What to produce:
Reproduce every line of the data below verbatim, changing nothing.

━━━━

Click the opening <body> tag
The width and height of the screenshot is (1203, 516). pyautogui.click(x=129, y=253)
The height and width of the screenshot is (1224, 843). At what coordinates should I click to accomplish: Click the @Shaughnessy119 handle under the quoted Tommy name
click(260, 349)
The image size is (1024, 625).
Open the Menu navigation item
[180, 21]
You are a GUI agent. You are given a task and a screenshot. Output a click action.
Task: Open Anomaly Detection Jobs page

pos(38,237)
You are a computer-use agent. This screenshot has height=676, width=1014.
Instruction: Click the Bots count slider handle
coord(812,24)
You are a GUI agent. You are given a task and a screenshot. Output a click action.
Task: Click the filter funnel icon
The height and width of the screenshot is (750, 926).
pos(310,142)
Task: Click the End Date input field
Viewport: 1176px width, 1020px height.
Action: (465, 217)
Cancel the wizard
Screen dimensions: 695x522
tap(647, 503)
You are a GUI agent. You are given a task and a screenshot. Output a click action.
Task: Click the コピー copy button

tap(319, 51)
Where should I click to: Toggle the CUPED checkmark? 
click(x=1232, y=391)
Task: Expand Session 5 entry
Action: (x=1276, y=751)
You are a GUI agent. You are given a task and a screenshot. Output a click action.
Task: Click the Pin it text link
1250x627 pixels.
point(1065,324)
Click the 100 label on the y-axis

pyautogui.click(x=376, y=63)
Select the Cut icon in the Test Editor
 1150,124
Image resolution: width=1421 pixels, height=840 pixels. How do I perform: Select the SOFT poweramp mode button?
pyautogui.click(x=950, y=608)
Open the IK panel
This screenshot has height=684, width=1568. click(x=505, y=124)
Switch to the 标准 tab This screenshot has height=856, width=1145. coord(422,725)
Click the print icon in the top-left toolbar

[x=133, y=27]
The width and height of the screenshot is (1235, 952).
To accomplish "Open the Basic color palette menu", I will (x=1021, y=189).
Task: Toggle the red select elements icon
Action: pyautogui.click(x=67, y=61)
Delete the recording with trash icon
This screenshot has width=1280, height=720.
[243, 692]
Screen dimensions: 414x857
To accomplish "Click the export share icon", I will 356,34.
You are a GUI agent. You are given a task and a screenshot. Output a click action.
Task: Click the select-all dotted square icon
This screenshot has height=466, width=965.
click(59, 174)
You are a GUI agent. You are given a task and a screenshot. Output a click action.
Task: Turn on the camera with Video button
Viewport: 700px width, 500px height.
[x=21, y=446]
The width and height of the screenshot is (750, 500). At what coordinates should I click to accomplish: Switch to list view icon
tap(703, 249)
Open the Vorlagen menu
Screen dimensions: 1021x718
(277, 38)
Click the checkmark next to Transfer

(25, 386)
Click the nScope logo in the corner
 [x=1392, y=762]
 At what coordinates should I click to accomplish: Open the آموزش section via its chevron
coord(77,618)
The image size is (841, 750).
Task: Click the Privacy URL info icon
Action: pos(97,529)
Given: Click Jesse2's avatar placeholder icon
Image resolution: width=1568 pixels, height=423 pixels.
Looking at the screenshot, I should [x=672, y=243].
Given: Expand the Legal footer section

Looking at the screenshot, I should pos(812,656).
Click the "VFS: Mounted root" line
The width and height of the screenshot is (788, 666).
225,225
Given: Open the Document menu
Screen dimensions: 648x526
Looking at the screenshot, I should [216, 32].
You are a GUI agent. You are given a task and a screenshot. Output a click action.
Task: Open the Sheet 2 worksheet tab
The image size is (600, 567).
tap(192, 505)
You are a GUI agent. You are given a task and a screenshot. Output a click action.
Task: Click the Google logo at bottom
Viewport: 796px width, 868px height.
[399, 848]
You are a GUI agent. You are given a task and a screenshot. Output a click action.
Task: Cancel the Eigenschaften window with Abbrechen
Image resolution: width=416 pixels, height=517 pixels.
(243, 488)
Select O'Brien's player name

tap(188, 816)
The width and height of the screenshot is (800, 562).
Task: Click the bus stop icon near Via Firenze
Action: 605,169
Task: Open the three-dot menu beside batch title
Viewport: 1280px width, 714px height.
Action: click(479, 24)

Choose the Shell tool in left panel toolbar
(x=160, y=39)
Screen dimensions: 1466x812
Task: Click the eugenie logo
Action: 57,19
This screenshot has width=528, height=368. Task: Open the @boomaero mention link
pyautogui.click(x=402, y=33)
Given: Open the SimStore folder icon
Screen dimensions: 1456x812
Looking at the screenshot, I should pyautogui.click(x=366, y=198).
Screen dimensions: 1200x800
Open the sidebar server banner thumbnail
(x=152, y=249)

━━━━

Solution for this exercise:
Click the opening <body> tag
The width and height of the screenshot is (1203, 516). pyautogui.click(x=129, y=253)
The height and width of the screenshot is (1224, 843). At what coordinates should I click to accomplish: Click the @Shaughnessy119 handle under the quoted Tommy name
click(260, 349)
The image size is (1024, 625).
Open the Menu navigation item
[180, 21]
You are a GUI agent. You are given a task and a screenshot. Output a click action.
Task: Open Anomaly Detection Jobs page

pos(38,237)
You are a computer-use agent. This screenshot has height=676, width=1014.
Instruction: Click the Bots count slider handle
coord(812,24)
You are a GUI agent. You are given a task and a screenshot. Output a click action.
Task: Click the filter funnel icon
The height and width of the screenshot is (750, 926).
pos(310,142)
Task: Click the End Date input field
Viewport: 1176px width, 1020px height.
Action: (465, 217)
Cancel the wizard
Screen dimensions: 695x522
tap(647, 503)
You are a GUI agent. You are given a task and a screenshot. Output a click action.
Task: Click the コピー copy button

tap(319, 51)
Where should I click to: Toggle the CUPED checkmark? 
click(x=1232, y=391)
Task: Expand Session 5 entry
Action: (x=1276, y=751)
You are a GUI agent. You are given a task and a screenshot. Output a click action.
Task: Click the Pin it text link
1250x627 pixels.
point(1065,324)
Click the 100 label on the y-axis

pyautogui.click(x=376, y=63)
Select the Cut icon in the Test Editor
 1150,124
Image resolution: width=1421 pixels, height=840 pixels. How do I perform: Select the SOFT poweramp mode button?
pyautogui.click(x=950, y=608)
Open the IK panel
This screenshot has height=684, width=1568. click(x=505, y=124)
Switch to the 标准 tab This screenshot has height=856, width=1145. coord(422,725)
Click the print icon in the top-left toolbar

[x=133, y=27]
The width and height of the screenshot is (1235, 952).
To accomplish "Open the Basic color palette menu", I will (x=1021, y=189).
Task: Toggle the red select elements icon
Action: pyautogui.click(x=67, y=61)
Delete the recording with trash icon
This screenshot has width=1280, height=720.
[243, 692]
Screen dimensions: 414x857
To accomplish "Click the export share icon", I will 356,34.
You are a GUI agent. You are given a task and a screenshot. Output a click action.
Task: Click the select-all dotted square icon
This screenshot has height=466, width=965.
click(59, 174)
You are a GUI agent. You are given a task and a screenshot. Output a click action.
Task: Turn on the camera with Video button
Viewport: 700px width, 500px height.
[x=21, y=446]
The width and height of the screenshot is (750, 500). At what coordinates should I click to accomplish: Switch to list view icon
tap(703, 249)
Open the Vorlagen menu
Screen dimensions: 1021x718
(277, 38)
Click the checkmark next to Transfer

(25, 386)
Click the nScope logo in the corner
 [x=1392, y=762]
 At what coordinates should I click to accomplish: Open the آموزش section via its chevron
coord(77,618)
The image size is (841, 750).
Task: Click the Privacy URL info icon
Action: pos(97,529)
Given: Click Jesse2's avatar placeholder icon
Image resolution: width=1568 pixels, height=423 pixels.
Looking at the screenshot, I should [x=672, y=243].
Given: Expand the Legal footer section

Looking at the screenshot, I should pos(812,656).
Click the "VFS: Mounted root" line
The width and height of the screenshot is (788, 666).
225,225
Given: Open the Document menu
Screen dimensions: 648x526
Looking at the screenshot, I should [216, 32].
You are a GUI agent. You are given a task and a screenshot. Output a click action.
Task: Open the Sheet 2 worksheet tab
The image size is (600, 567).
tap(192, 505)
You are a GUI agent. You are given a task and a screenshot. Output a click action.
Task: Click the Google logo at bottom
Viewport: 796px width, 868px height.
[399, 848]
You are a GUI agent. You are given a task and a screenshot. Output a click action.
Task: Cancel the Eigenschaften window with Abbrechen
Image resolution: width=416 pixels, height=517 pixels.
(243, 488)
Select O'Brien's player name

tap(188, 816)
The width and height of the screenshot is (800, 562).
Task: Click the bus stop icon near Via Firenze
Action: 605,169
Task: Open the three-dot menu beside batch title
Viewport: 1280px width, 714px height.
Action: click(479, 24)

Choose the Shell tool in left panel toolbar
(x=160, y=39)
Screen dimensions: 1466x812
Task: Click the eugenie logo
Action: 57,19
This screenshot has width=528, height=368. Task: Open the @boomaero mention link
pyautogui.click(x=402, y=33)
Given: Open the SimStore folder icon
Screen dimensions: 1456x812
Looking at the screenshot, I should pyautogui.click(x=366, y=198).
Screen dimensions: 1200x800
Open the sidebar server banner thumbnail
(x=152, y=249)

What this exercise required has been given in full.